- [Entries provided]:
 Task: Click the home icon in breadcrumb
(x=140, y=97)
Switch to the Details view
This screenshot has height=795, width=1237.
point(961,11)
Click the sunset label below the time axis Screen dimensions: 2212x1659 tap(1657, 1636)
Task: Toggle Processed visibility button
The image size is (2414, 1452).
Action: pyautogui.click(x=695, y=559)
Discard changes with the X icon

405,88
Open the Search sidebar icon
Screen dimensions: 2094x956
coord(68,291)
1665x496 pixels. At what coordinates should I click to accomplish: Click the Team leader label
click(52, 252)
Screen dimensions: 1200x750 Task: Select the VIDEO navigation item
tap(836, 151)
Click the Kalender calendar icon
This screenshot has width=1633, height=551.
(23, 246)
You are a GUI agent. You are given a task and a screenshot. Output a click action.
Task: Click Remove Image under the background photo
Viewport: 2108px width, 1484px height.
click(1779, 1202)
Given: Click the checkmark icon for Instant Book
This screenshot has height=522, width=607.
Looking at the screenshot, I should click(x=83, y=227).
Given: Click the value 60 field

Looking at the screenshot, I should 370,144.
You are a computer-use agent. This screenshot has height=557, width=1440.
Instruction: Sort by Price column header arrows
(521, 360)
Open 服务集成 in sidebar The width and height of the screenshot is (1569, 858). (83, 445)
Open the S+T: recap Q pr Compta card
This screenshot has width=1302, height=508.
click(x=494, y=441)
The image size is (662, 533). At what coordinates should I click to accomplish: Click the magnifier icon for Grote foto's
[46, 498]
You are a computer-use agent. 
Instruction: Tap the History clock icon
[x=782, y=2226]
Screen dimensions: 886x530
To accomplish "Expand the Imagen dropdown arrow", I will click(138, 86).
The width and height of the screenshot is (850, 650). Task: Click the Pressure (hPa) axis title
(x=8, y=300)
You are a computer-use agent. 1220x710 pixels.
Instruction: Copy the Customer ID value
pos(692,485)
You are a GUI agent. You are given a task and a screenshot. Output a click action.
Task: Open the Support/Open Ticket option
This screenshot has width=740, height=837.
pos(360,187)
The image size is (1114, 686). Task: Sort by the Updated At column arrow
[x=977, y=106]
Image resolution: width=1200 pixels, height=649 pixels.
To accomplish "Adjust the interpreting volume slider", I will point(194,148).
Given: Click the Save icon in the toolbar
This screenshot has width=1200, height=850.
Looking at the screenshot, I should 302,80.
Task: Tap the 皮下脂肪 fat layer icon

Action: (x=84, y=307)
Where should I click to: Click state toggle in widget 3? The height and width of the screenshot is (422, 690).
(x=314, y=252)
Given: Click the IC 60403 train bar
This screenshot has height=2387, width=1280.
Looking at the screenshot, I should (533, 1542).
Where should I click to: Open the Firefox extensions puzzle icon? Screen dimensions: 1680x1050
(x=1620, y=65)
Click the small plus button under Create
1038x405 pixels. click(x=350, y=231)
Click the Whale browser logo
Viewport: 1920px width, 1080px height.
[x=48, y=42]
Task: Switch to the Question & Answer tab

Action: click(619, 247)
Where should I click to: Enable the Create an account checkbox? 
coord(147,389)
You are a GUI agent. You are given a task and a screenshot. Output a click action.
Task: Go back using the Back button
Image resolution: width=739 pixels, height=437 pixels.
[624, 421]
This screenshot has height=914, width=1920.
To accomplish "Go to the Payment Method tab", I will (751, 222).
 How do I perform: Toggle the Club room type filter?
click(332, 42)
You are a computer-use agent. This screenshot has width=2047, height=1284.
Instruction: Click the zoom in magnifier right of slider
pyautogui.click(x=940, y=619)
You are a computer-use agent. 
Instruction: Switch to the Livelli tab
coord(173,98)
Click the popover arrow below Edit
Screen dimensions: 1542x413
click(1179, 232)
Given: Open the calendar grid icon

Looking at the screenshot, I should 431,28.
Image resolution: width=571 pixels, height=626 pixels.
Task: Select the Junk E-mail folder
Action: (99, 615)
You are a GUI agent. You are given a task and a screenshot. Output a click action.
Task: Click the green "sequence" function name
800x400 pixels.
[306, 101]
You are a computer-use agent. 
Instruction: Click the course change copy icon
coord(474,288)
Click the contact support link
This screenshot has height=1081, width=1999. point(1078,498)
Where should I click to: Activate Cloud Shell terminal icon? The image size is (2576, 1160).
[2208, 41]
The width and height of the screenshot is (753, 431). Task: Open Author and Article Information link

- [Stated problem]:
Render the entries from the line containing "Click the Kalender calendar icon" through the line containing "click(x=494, y=441)", both included, as a two-column CSV with the headers input and output and one row per entry. Put each entry's text under input and its answer under output, each as a single quoted field with line breaks replaced by spaces.

- [Written answer]:
input,output
"Click the Kalender calendar icon This screenshot has width=1633, height=551.","(23, 246)"
"You are a GUI agent. You are given a task and a screenshot. Output a click action. Task: Click Remove Image under the background photo Viewport: 2108px width, 1484px height.","click(1779, 1202)"
"Given: Click the checkmark icon for Instant Book This screenshot has height=522, width=607.","Looking at the screenshot, I should click(x=83, y=227)."
"Given: Click the value 60 field","Looking at the screenshot, I should 370,144."
"You are a computer-use agent. This screenshot has height=557, width=1440. Instruction: Sort by Price column header arrows","(521, 360)"
"Open 服务集成 in sidebar The width and height of the screenshot is (1569, 858).","(83, 445)"
"Open the S+T: recap Q pr Compta card This screenshot has width=1302, height=508.","click(x=494, y=441)"